Exercise aim: Write out the listing again with the pictures omitted, substituting "screen capture" for every occurrence of "screenshot" and changing nothing else.

Supplied material:
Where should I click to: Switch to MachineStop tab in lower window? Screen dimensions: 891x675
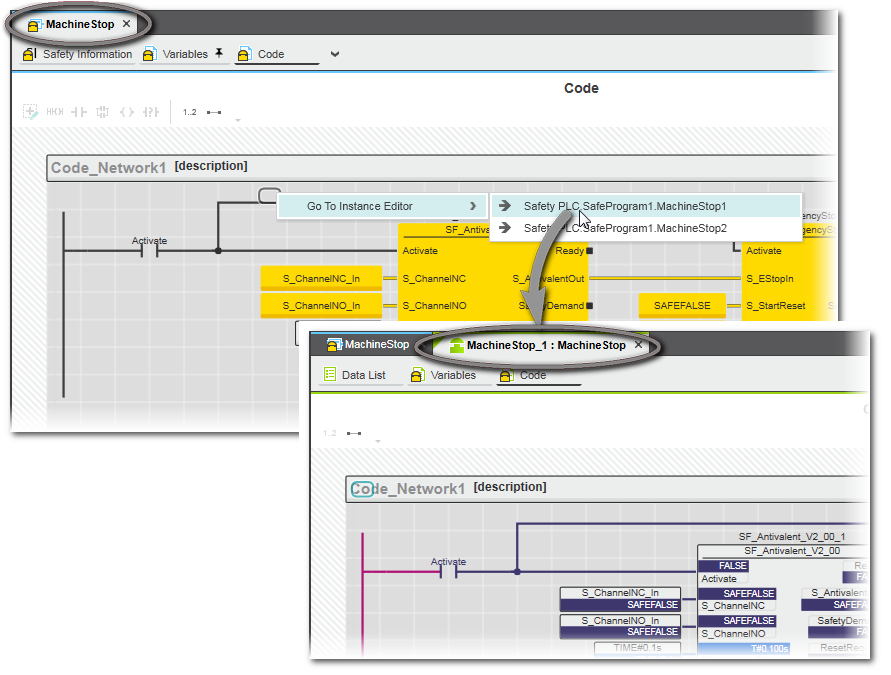pyautogui.click(x=367, y=345)
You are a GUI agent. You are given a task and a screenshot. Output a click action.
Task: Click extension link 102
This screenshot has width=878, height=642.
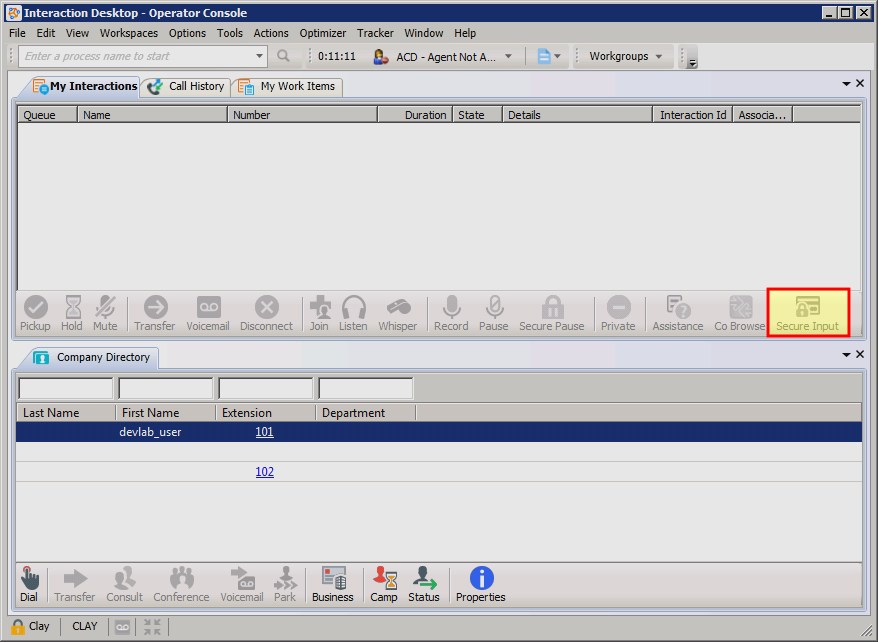[264, 472]
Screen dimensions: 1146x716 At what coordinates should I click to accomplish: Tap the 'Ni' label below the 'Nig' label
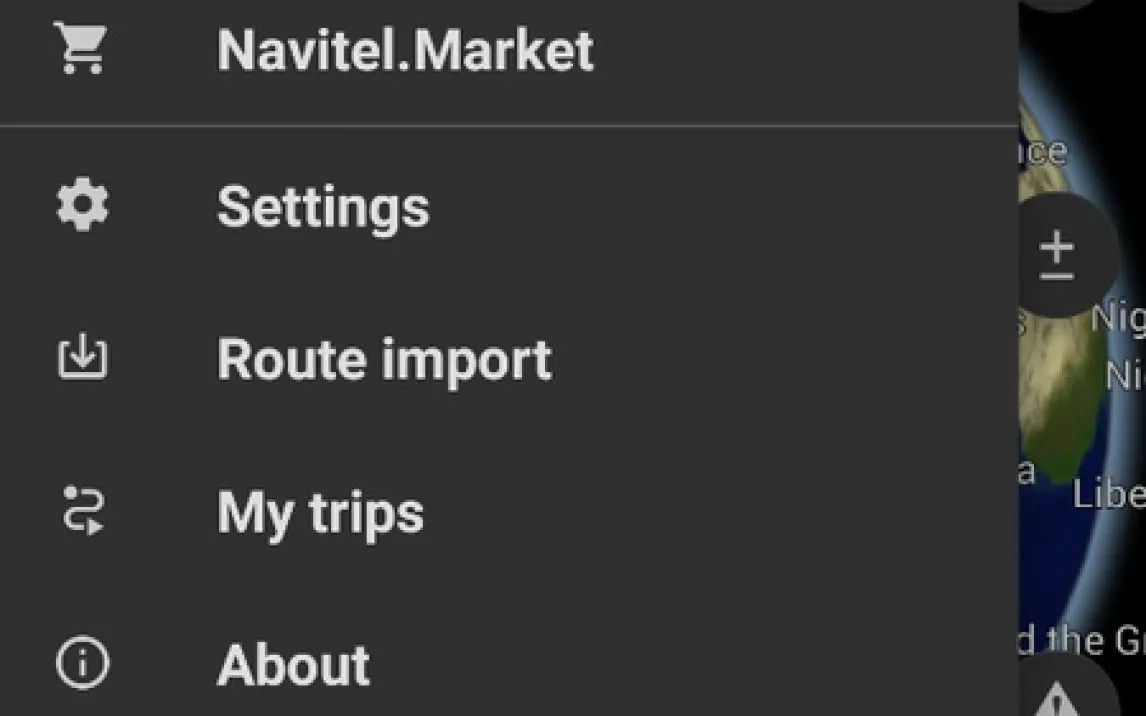coord(1124,376)
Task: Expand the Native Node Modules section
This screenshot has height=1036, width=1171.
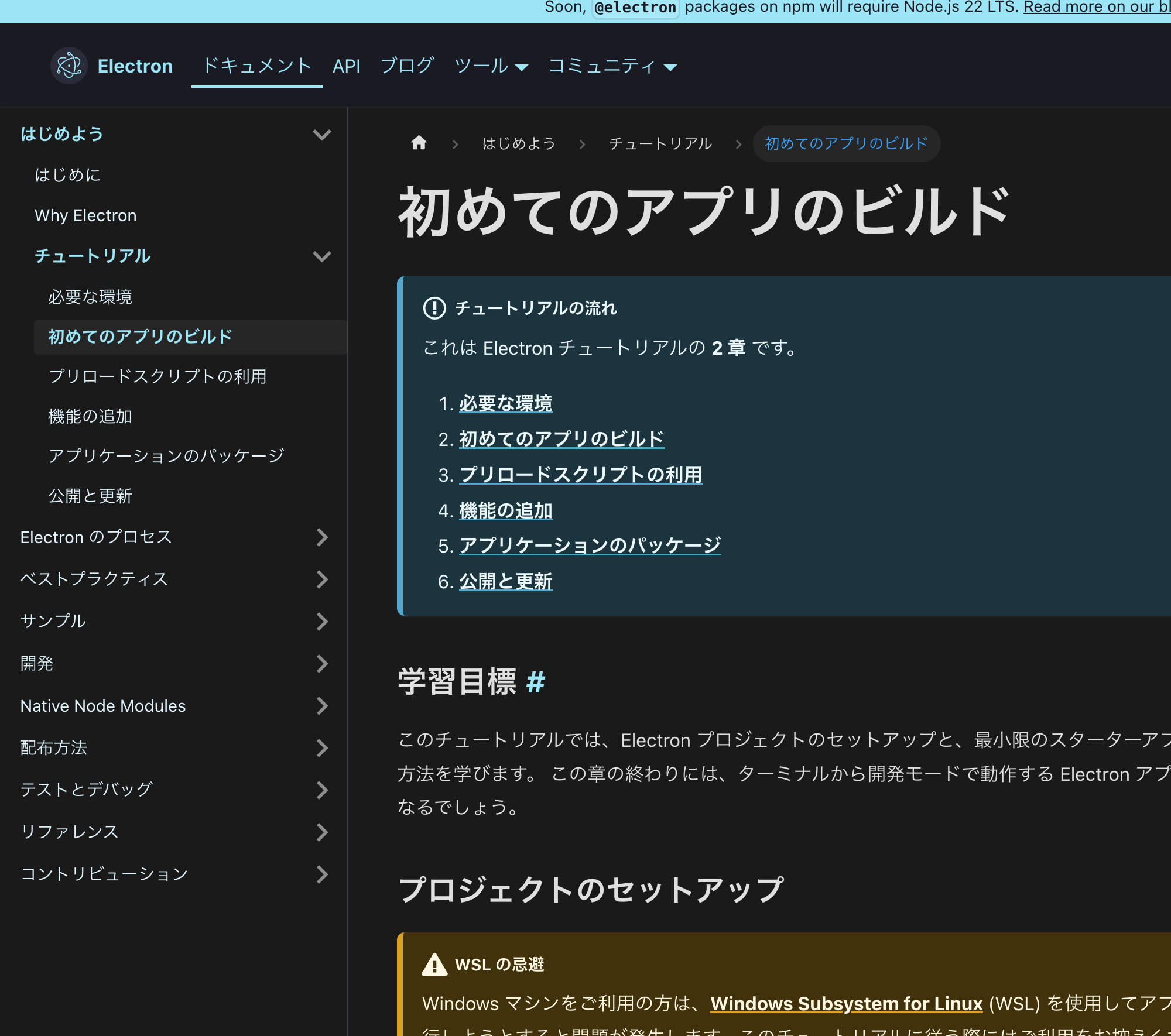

Task answer:
Where should I click to: Switch to MachineStop tab in lower window? Screen dimensions: 891x675
pyautogui.click(x=367, y=345)
You are a GUI agent. You are given a task and a screen capture. Output a click action.
Task: Click extension link 102
This screen capture has width=878, height=642.
[264, 472]
Screen dimensions: 1146x716 At what coordinates should I click to accomplish: Tap the 'Ni' label below the 'Nig' label
coord(1124,376)
Task: Expand the Native Node Modules section
This screen capture has height=1036, width=1171.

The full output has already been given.